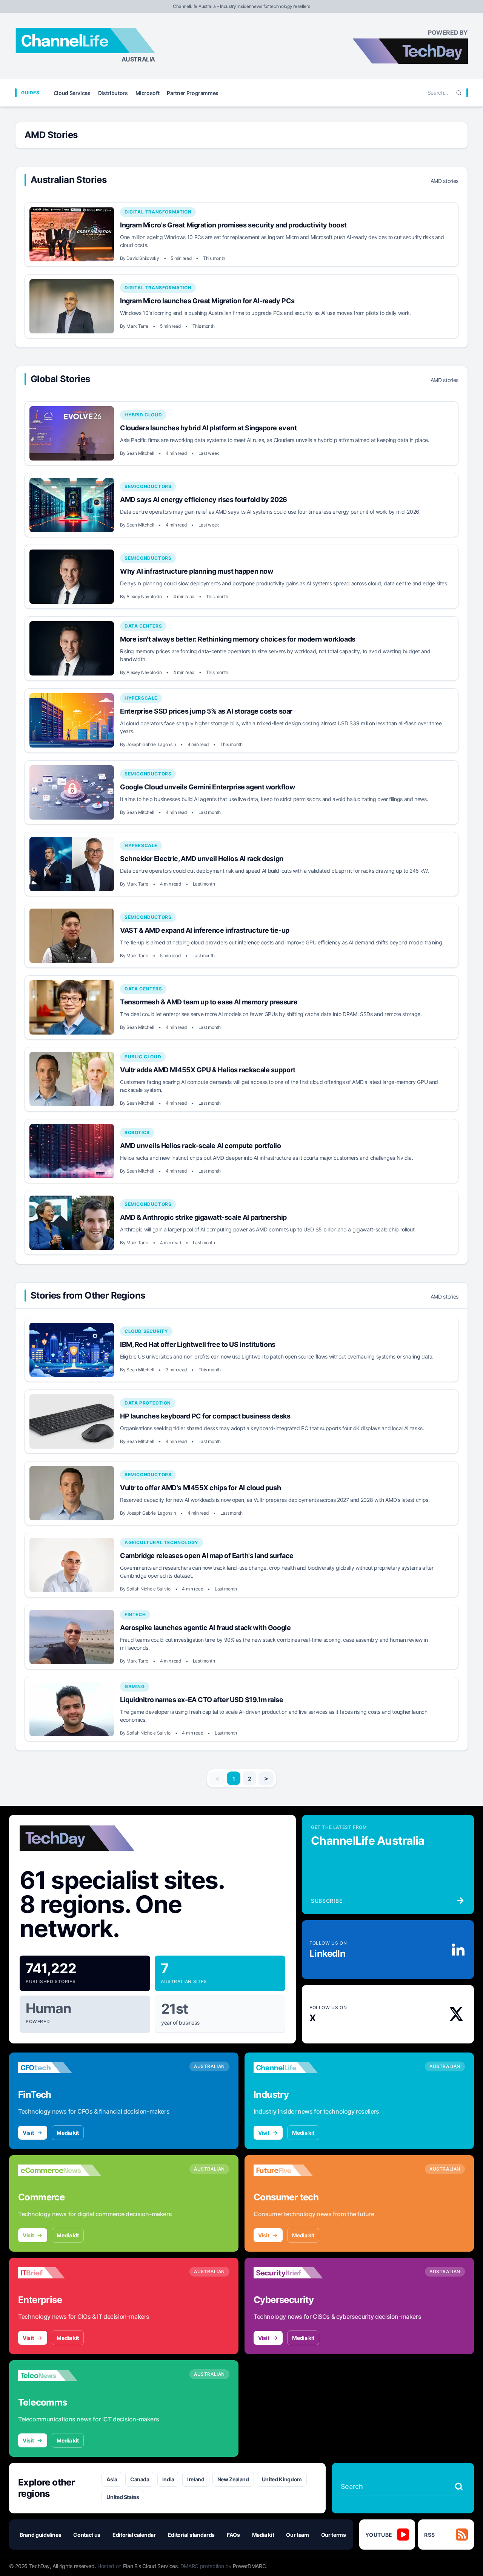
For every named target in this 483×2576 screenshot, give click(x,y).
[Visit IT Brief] (59, 2273)
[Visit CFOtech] (59, 2068)
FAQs (233, 2534)
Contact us (86, 2534)
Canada (139, 2479)
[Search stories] (459, 2487)
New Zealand (233, 2479)
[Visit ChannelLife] (295, 2068)
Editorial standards (191, 2534)
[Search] (458, 92)
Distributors (113, 93)
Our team (297, 2534)
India (168, 2479)
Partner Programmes (192, 93)
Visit (28, 2132)
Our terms (333, 2534)
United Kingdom (282, 2479)
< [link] (217, 1778)
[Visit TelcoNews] (59, 2375)
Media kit (68, 2132)
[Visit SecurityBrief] (295, 2273)
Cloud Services (72, 93)
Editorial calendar (134, 2534)
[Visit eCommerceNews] (59, 2170)
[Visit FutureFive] (295, 2170)
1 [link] (233, 1778)
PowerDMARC (249, 2566)
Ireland (196, 2479)
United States (122, 2497)
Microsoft (147, 93)
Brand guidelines (40, 2534)
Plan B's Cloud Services (150, 2566)
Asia (111, 2479)
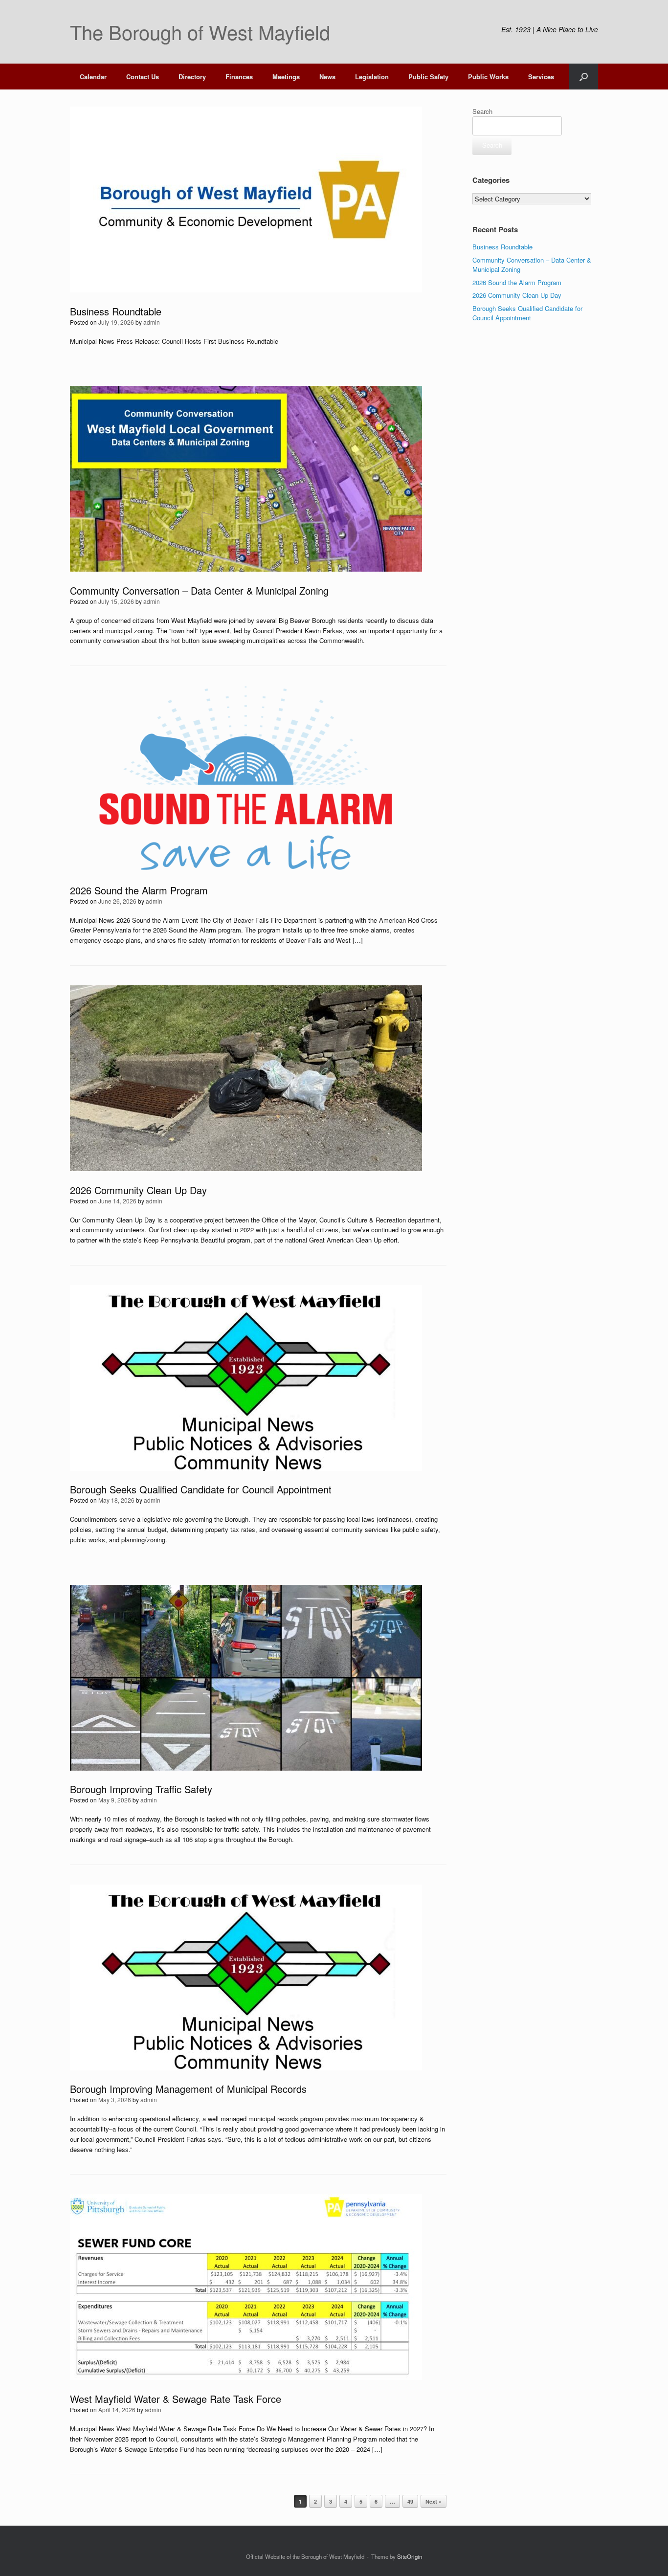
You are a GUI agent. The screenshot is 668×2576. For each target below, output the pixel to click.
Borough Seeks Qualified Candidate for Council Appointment (201, 1489)
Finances (239, 76)
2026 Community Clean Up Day (138, 1190)
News (327, 76)
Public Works (488, 76)
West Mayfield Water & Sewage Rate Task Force (175, 2399)
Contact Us (142, 76)
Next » (433, 2501)
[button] (583, 76)
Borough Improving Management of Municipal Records (188, 2089)
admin (151, 322)
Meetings (286, 76)
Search (482, 111)
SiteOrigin (409, 2556)
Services (541, 76)
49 (410, 2501)
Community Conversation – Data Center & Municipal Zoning (199, 590)
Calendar (93, 76)
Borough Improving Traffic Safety (141, 1789)
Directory (192, 76)
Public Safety (428, 76)
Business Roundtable (115, 311)
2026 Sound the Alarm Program (139, 890)
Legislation (372, 76)
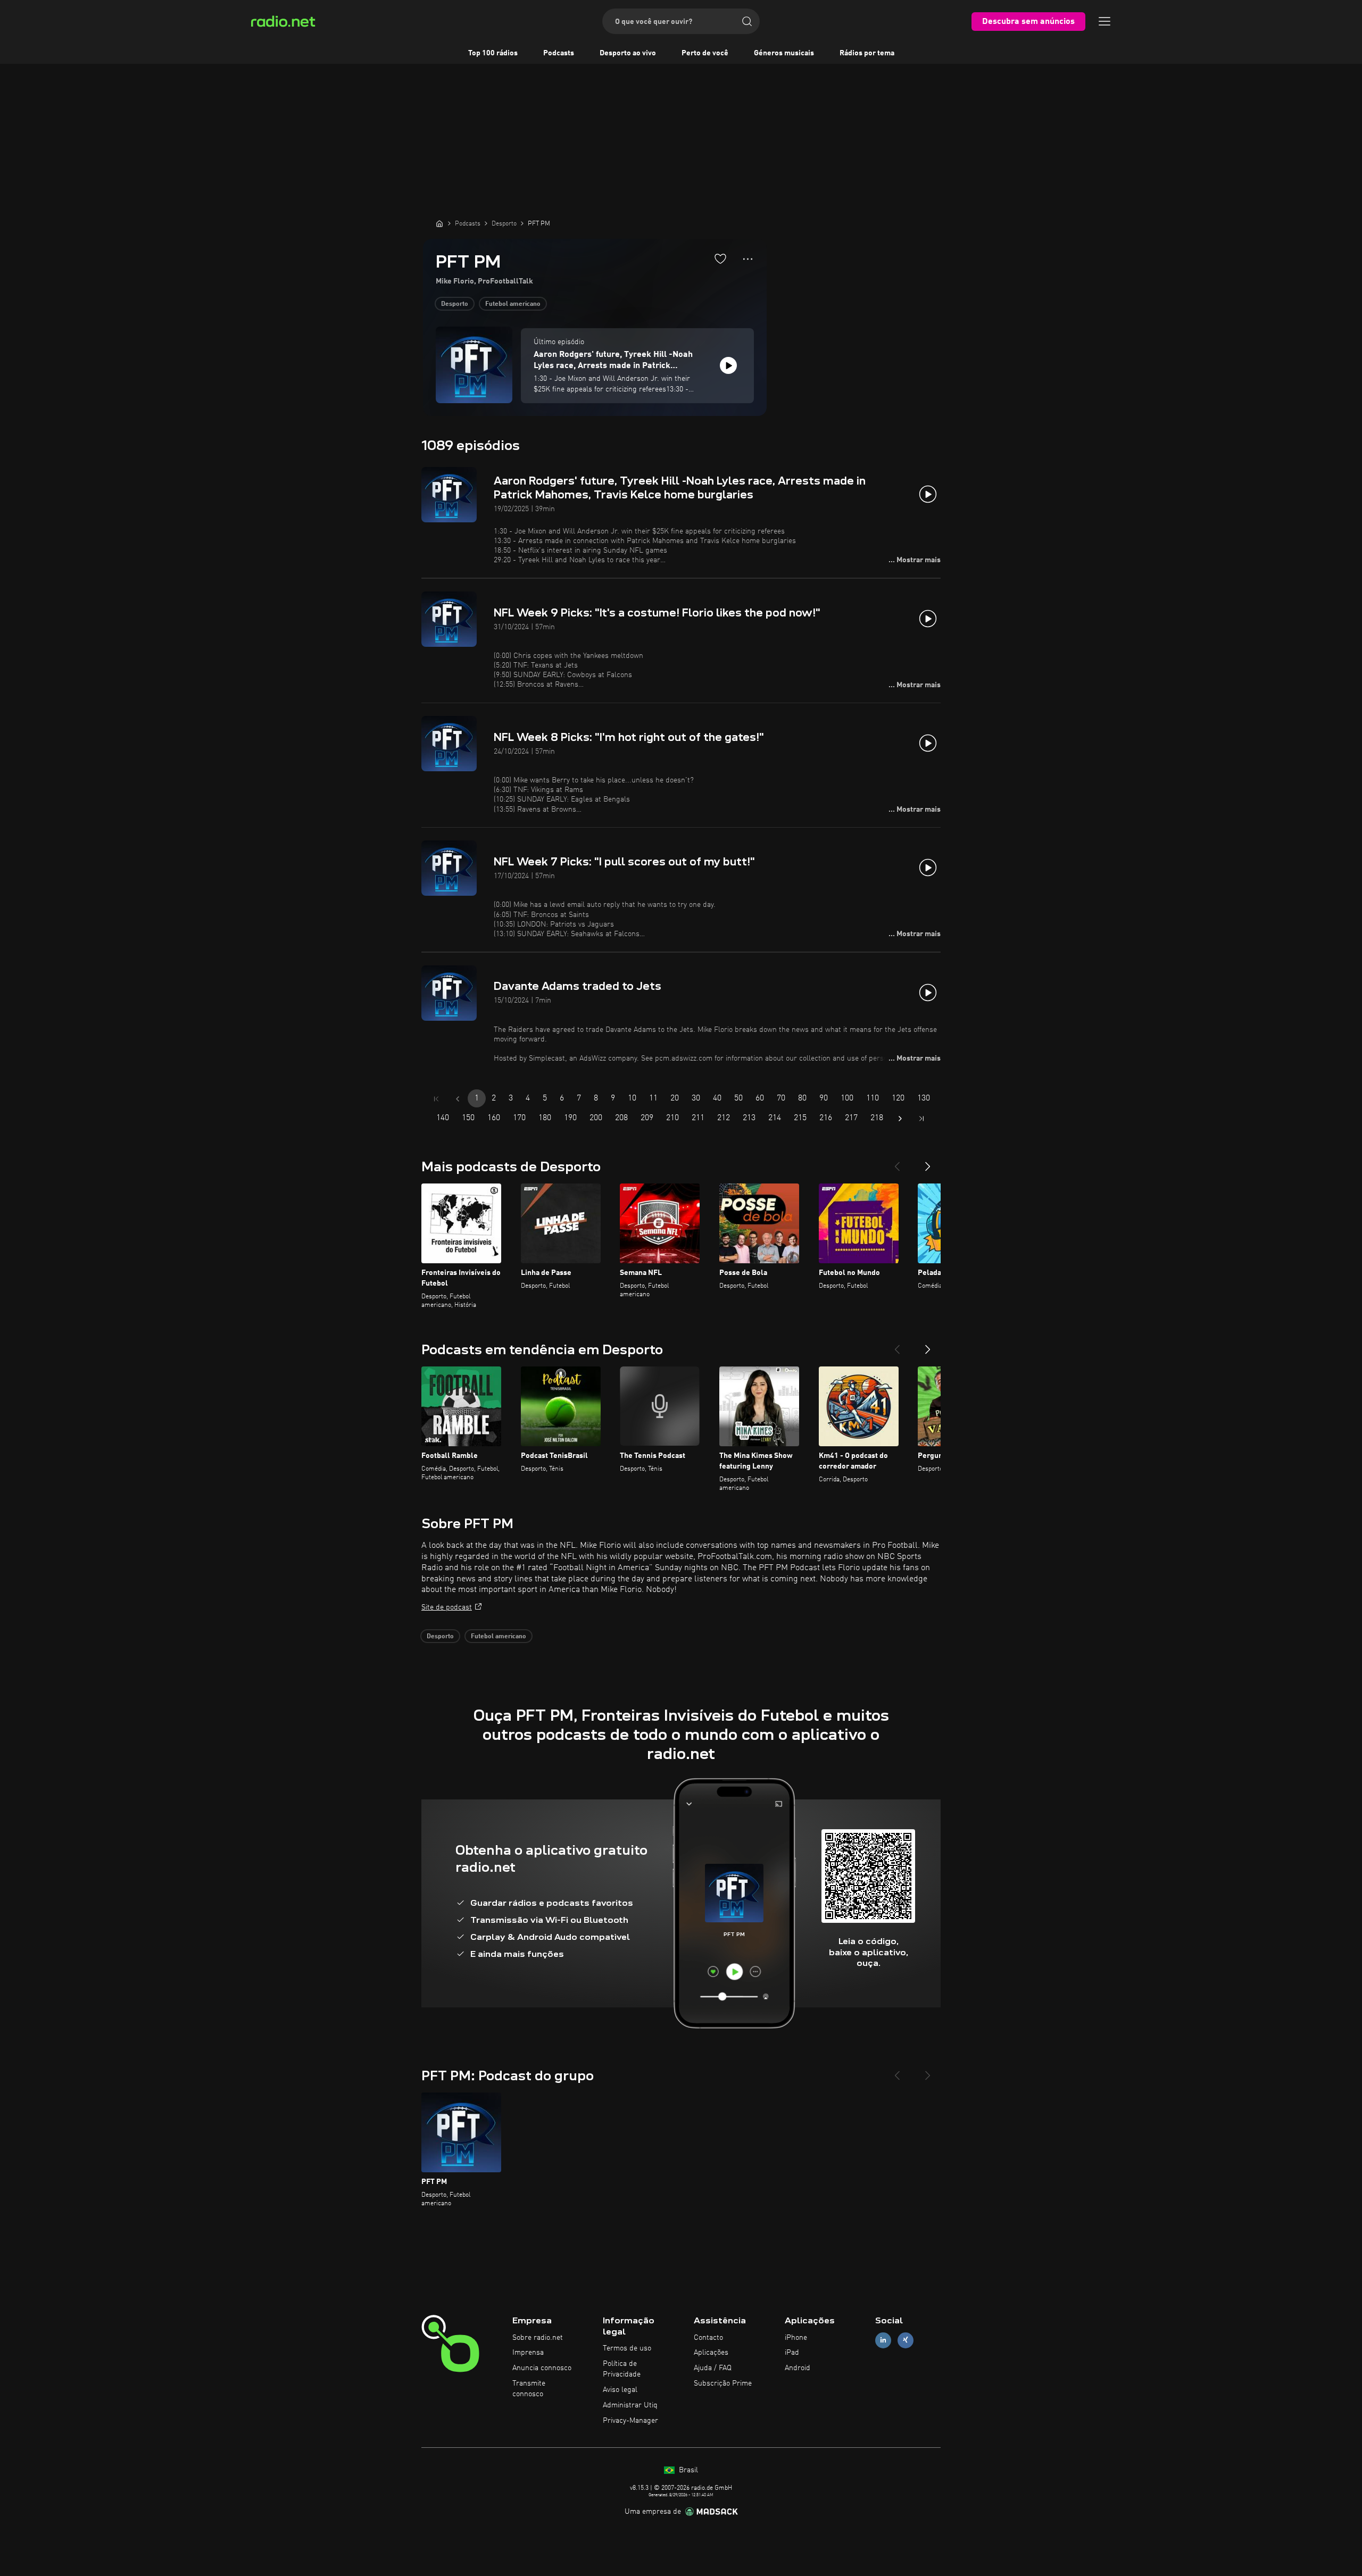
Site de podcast (446, 1607)
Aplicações (711, 2352)
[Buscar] (747, 21)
◇ ◇ ◇ ◇
§ **The problem**
Present every line of the data above as a numbered list, skipping any blank lines and leaving the pictures out.

§ **Answer to this task**
1. For every named target in this 483×2576 screenshot, give click(x,y).
2. [Visit IT Brief] (59, 2273)
3. [Visit CFOtech] (59, 2068)
4. FAQs (233, 2534)
5. Contact us (86, 2534)
6. Canada (139, 2479)
7. [Search stories] (459, 2487)
8. New Zealand (233, 2479)
9. [Visit ChannelLife] (295, 2068)
10. Editorial standards (191, 2534)
11. [Search] (458, 92)
12. Distributors (113, 93)
13. Our team (297, 2534)
14. India (168, 2479)
15. Partner Programmes (192, 93)
16. Visit (28, 2132)
17. Our terms (333, 2534)
18. United Kingdom (282, 2479)
19. < [link] (217, 1778)
20. [Visit TelcoNews] (59, 2375)
21. Media kit (68, 2132)
22. [Visit SecurityBrief] (295, 2273)
23. Cloud Services (72, 93)
24. Editorial calendar (134, 2534)
25. [Visit eCommerceNews] (59, 2170)
26. [Visit FutureFive] (295, 2170)
27. 1 [link] (233, 1778)
28. PowerDMARC (249, 2566)
29. Ireland (196, 2479)
30. United States (122, 2497)
31. Microsoft (147, 93)
32. Brand guidelines (40, 2534)
33. Plan B's Cloud Services (150, 2566)
34. Asia (111, 2479)
35. You are a GUI agent. The screenshot is 668×2576. For each target below, output the pixel to click.
36. Borough Seeks Qualified Candidate for Council Appointment (201, 1489)
37. Finances (239, 76)
38. 2026 Community Clean Up Day (138, 1190)
39. News (327, 76)
40. Public Works (488, 76)
41. West Mayfield Water & Sewage Rate Task Force (175, 2399)
42. Contact Us (142, 76)
43. Next » (433, 2501)
44. [button] (583, 76)
45. Borough Improving Management of Municipal Records (188, 2089)
46. admin (151, 322)
47. Meetings (286, 76)
48. Search (482, 111)
49. SiteOrigin (409, 2556)
50. Services (541, 76)
51. 49 (410, 2501)
52. Community Conversation – Data Center & Municipal Zoning (199, 590)
53. Calendar (93, 76)
54. Borough Improving Traffic Safety (141, 1789)
55. Directory (192, 76)
56. Public Safety (428, 76)
57. Business Roundtable (115, 311)
58. 2026 Sound the Alarm Program (139, 890)
59. Legislation (372, 76)
60. Site de podcast (446, 1607)
61. Aplicações (711, 2352)
62. [Buscar] (747, 21)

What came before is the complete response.